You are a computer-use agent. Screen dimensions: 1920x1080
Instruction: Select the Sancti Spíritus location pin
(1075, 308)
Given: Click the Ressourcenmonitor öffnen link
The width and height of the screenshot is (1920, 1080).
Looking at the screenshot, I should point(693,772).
───
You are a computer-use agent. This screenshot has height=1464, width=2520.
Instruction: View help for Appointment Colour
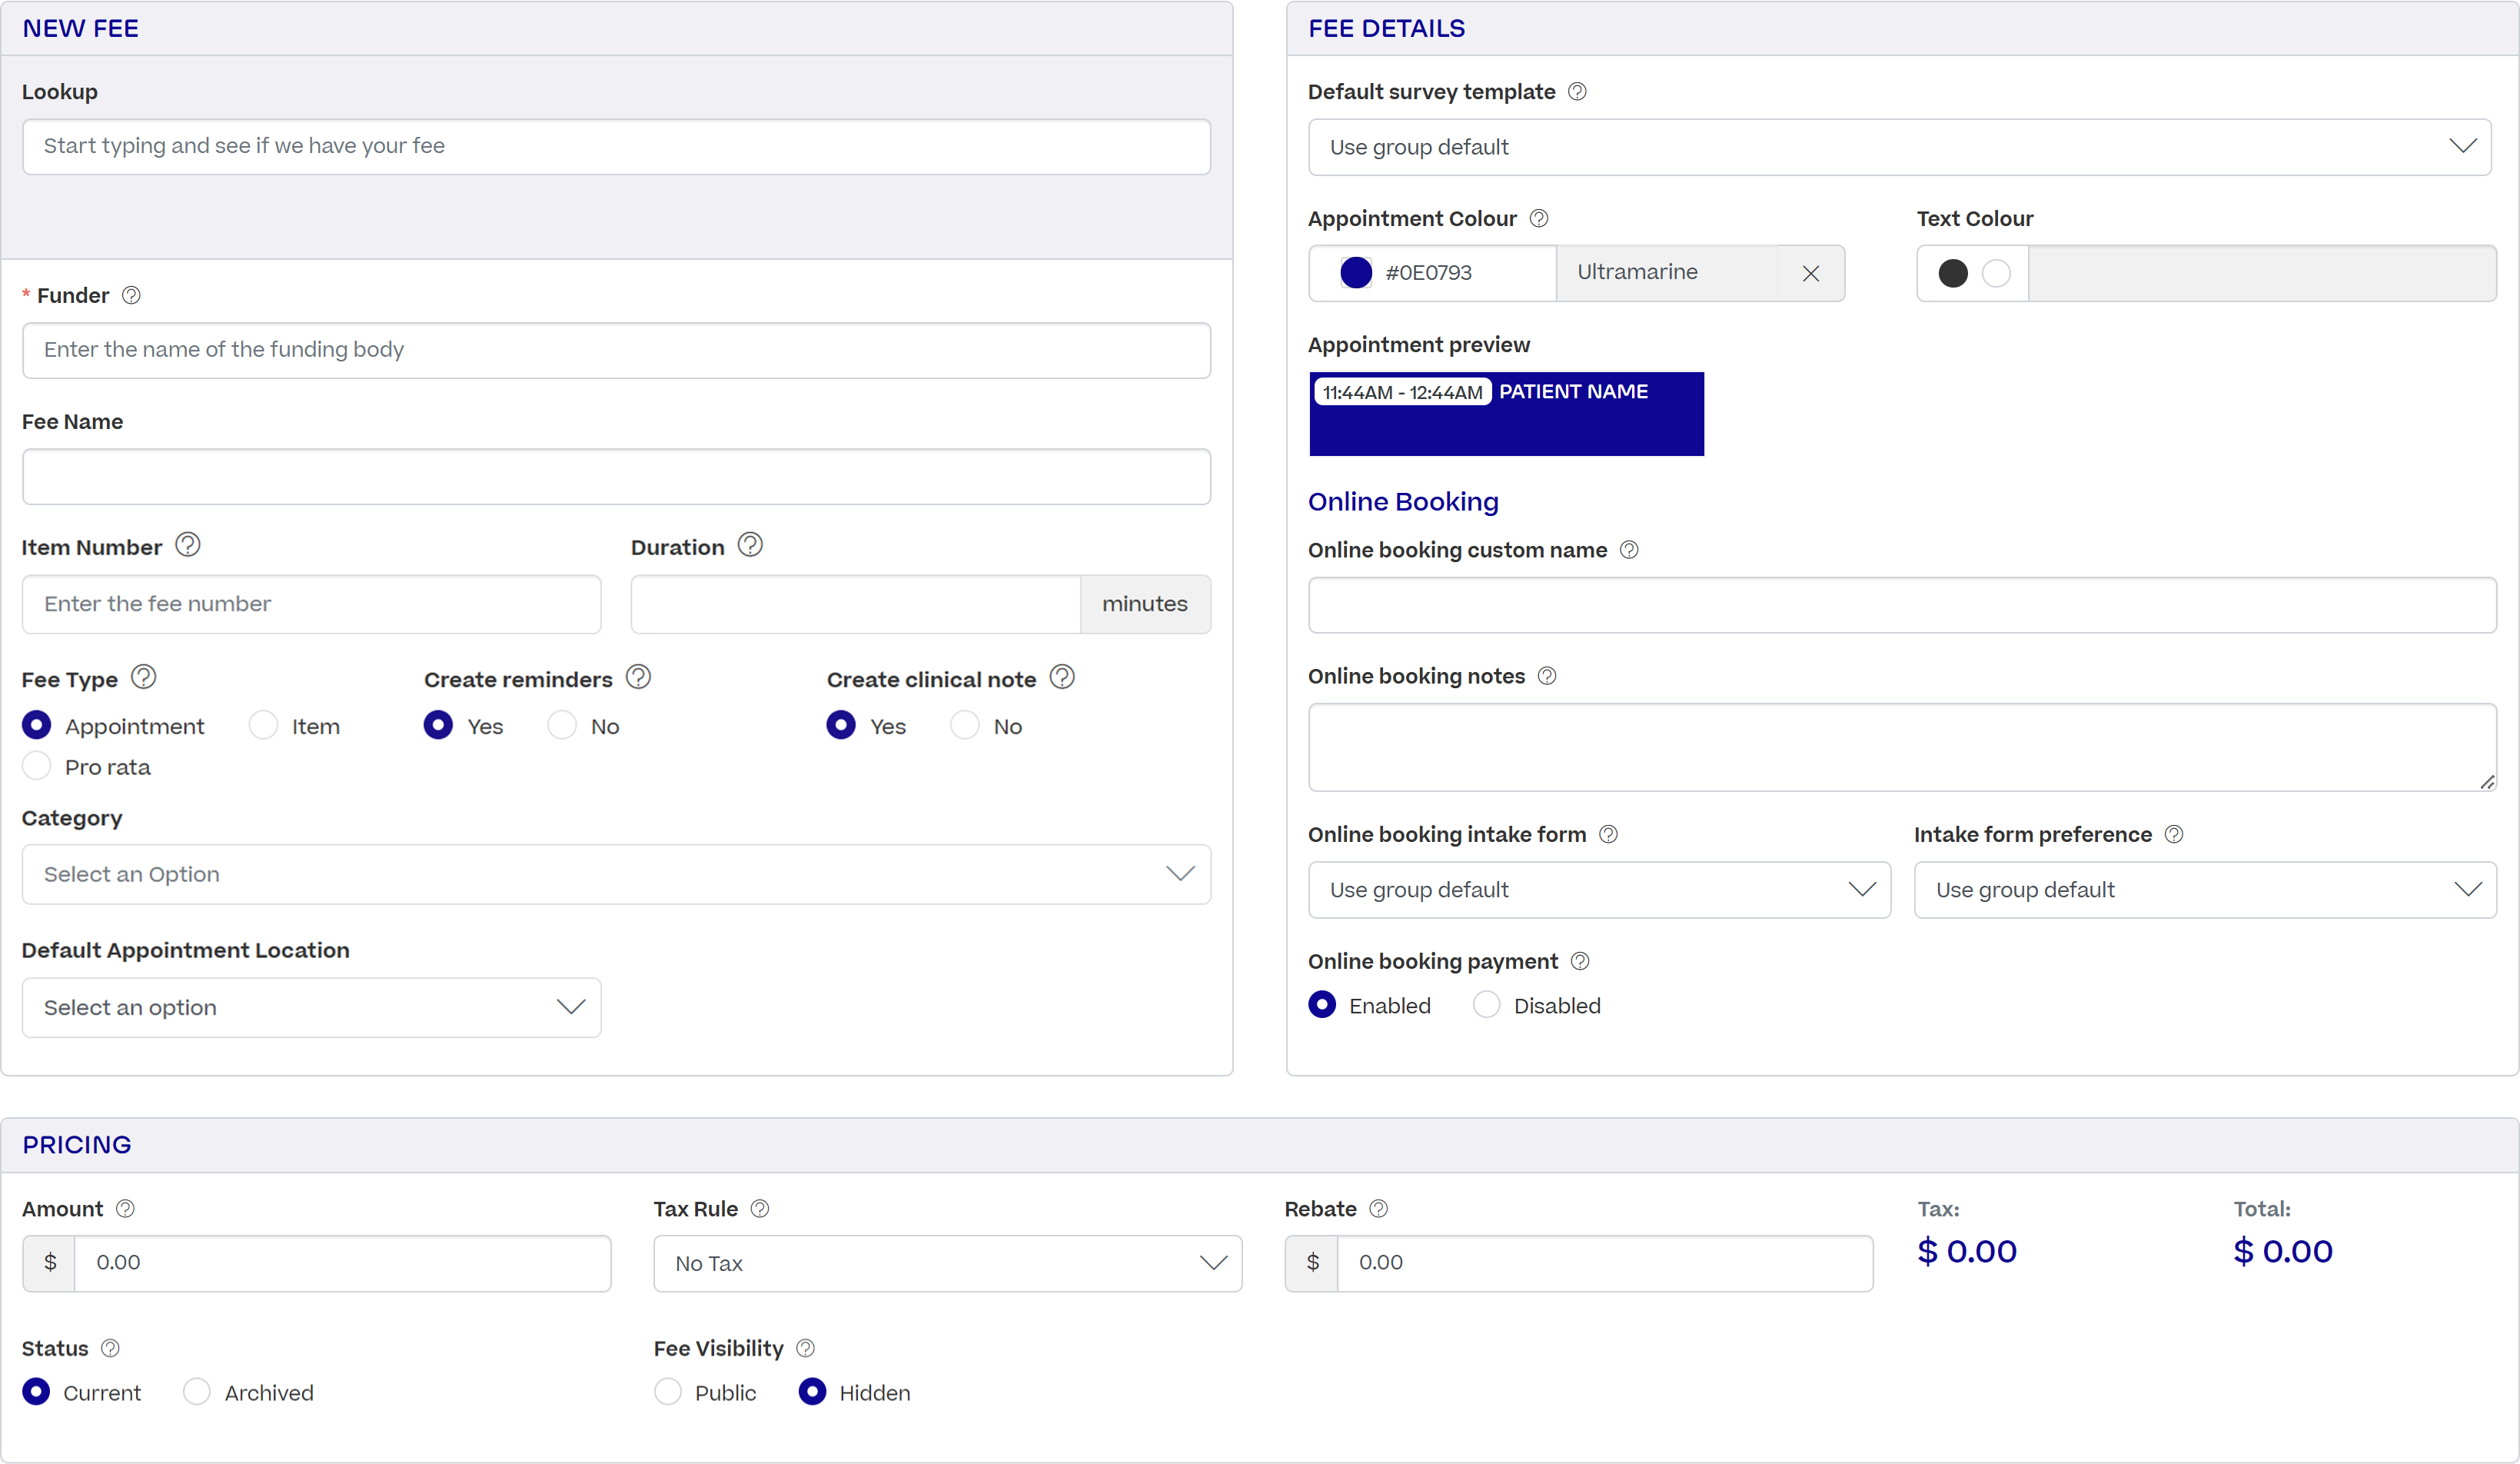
───
→ TASK REQUIREMENTS
Bring together all lines from the listing that contain the word "agent".

→ RESULT OF THE EXERCISE
You are a computer-use agent. Screen dimensions: 1920x1080
You are a computer-use agent. This screenshot has height=1464, width=2520.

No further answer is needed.